Copy exactly the line containing "Where should I click to: Open" and all the lines that follow it to the end of the records, minus the pictures.

☆ ☆ ☆ ☆

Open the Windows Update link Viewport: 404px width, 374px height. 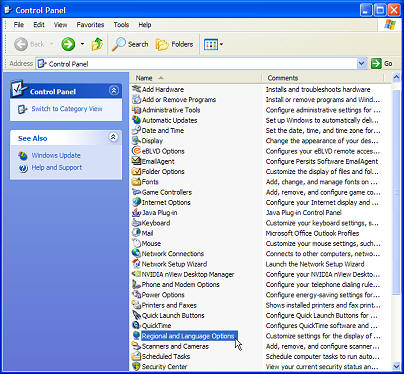pos(56,155)
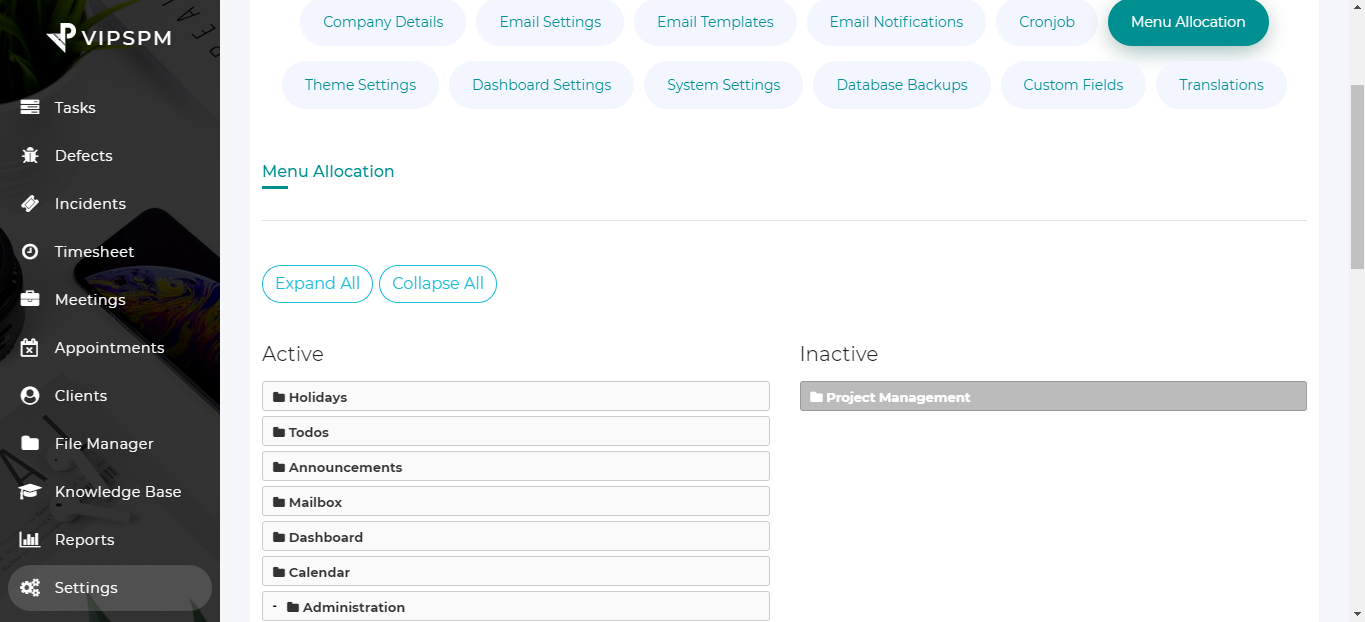1365x622 pixels.
Task: Click the page vertical scrollbar
Action: [1357, 180]
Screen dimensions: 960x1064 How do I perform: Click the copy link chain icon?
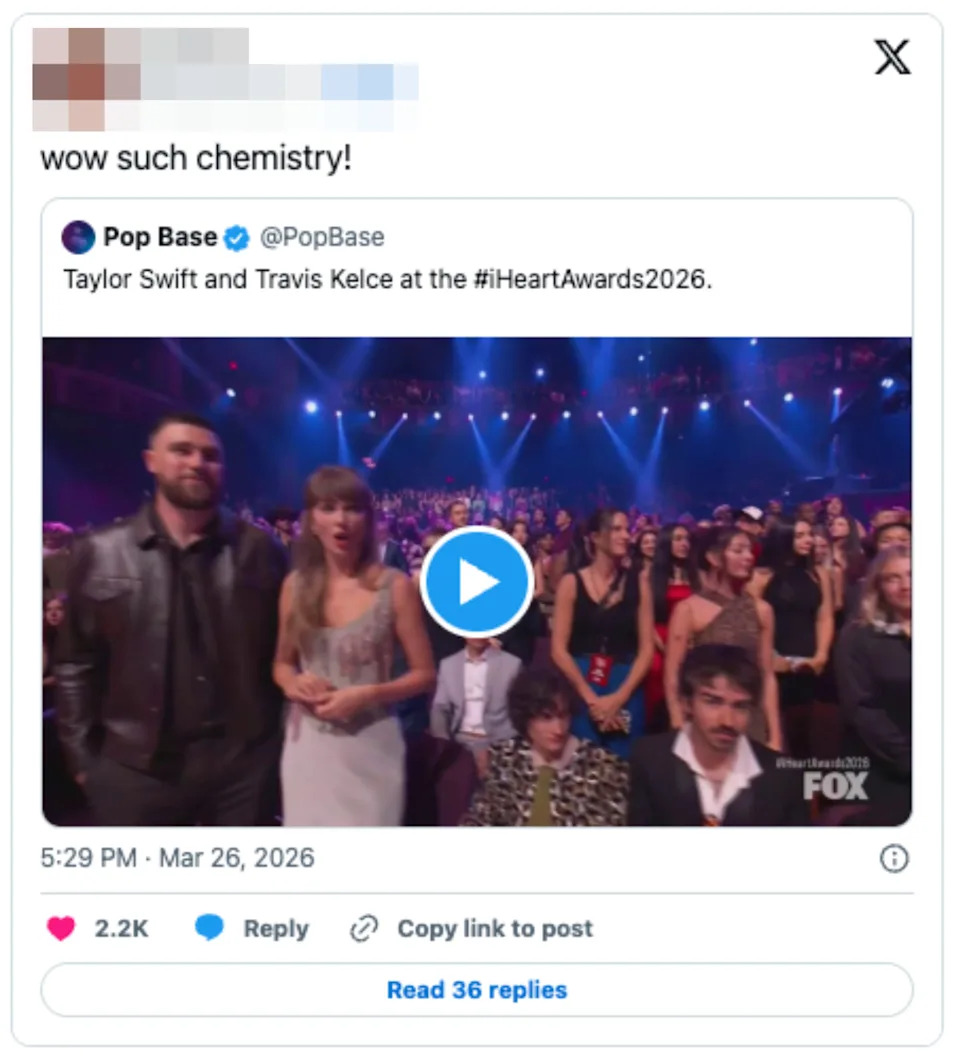pyautogui.click(x=364, y=928)
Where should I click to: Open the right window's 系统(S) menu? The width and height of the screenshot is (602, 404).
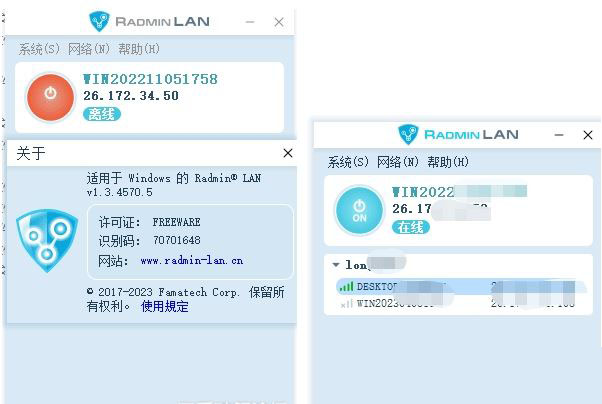pos(348,162)
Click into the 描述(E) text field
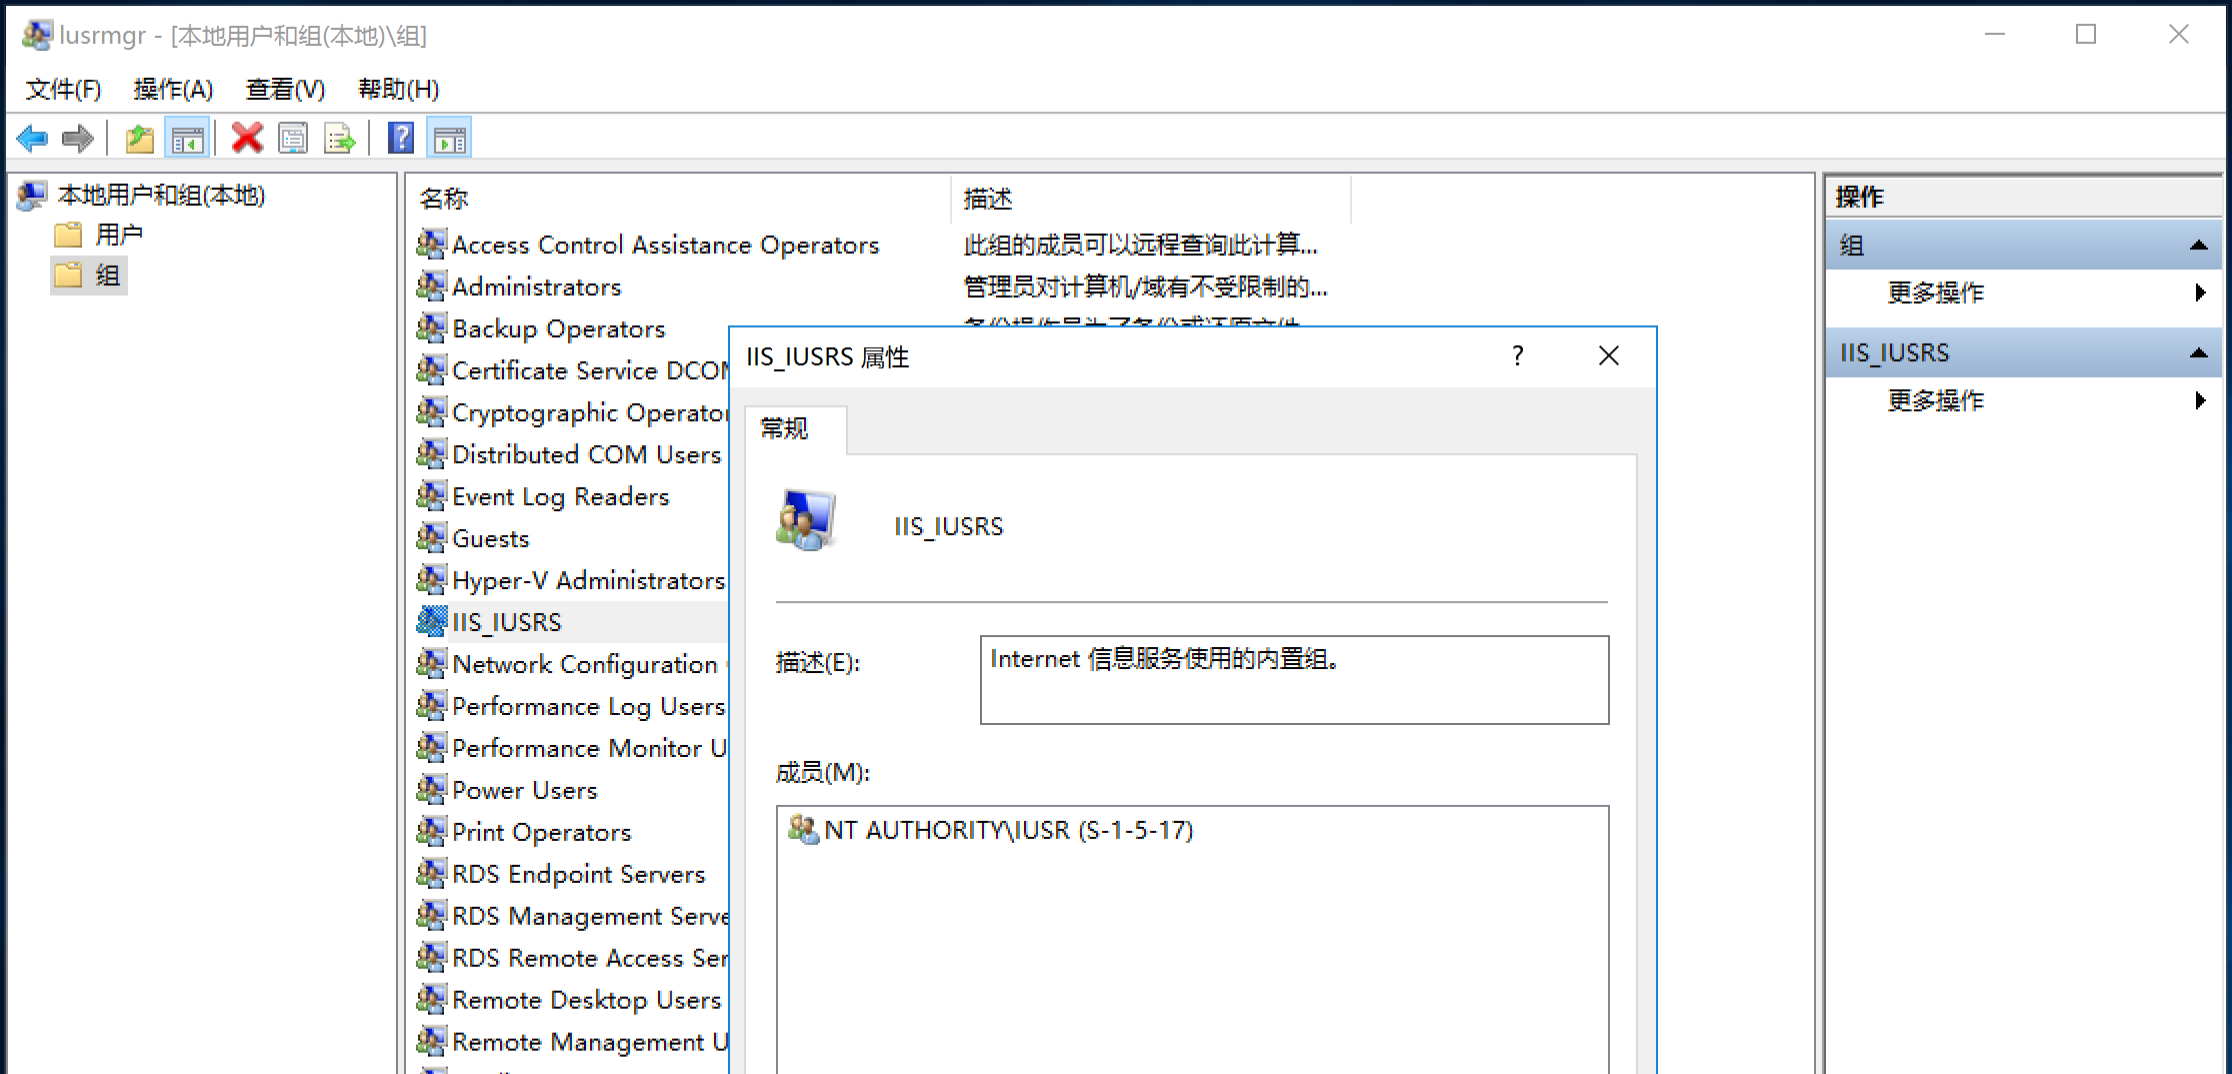Image resolution: width=2232 pixels, height=1074 pixels. pos(1294,680)
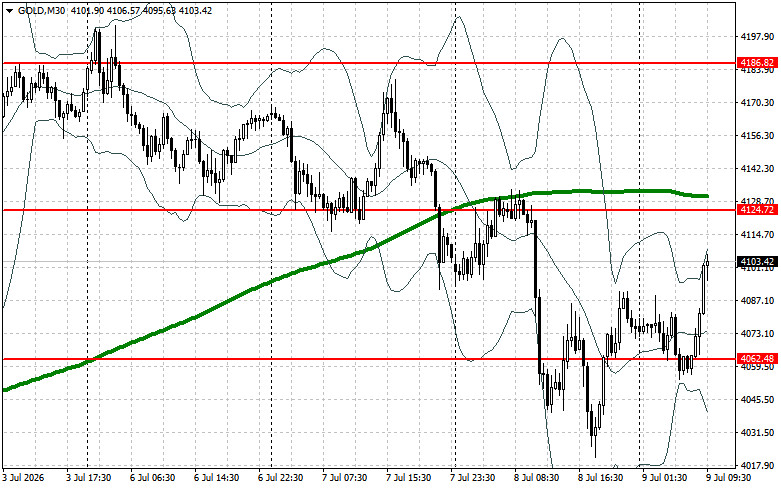Click the 3 Jul 2026 date label
The width and height of the screenshot is (781, 489).
pos(23,478)
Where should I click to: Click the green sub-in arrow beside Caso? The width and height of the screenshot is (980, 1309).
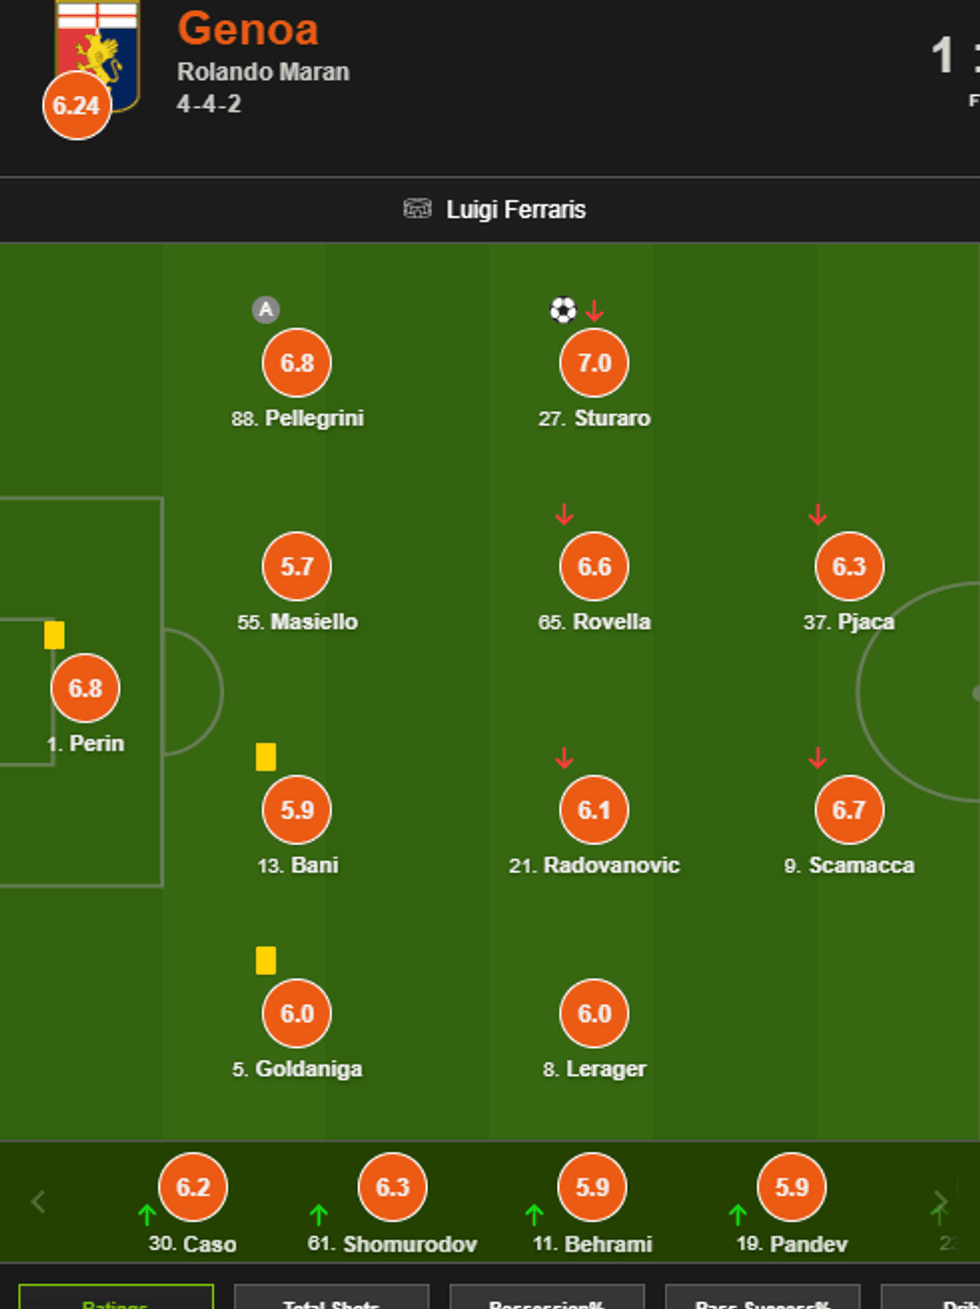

☆ ☆ ☆ ☆

- Exercise answer
Where should I click to: Open the right window's 系统(S) menu? The width and height of the screenshot is (602, 404).
pos(348,162)
Click into the 描述(E) text field
Image resolution: width=2232 pixels, height=1074 pixels. pos(1294,680)
Click the 3 Jul 2026 date label
The width and height of the screenshot is (781, 489).
pos(23,478)
Where should I click to: Click the green sub-in arrow beside Caso? The width and height of the screenshot is (980, 1309).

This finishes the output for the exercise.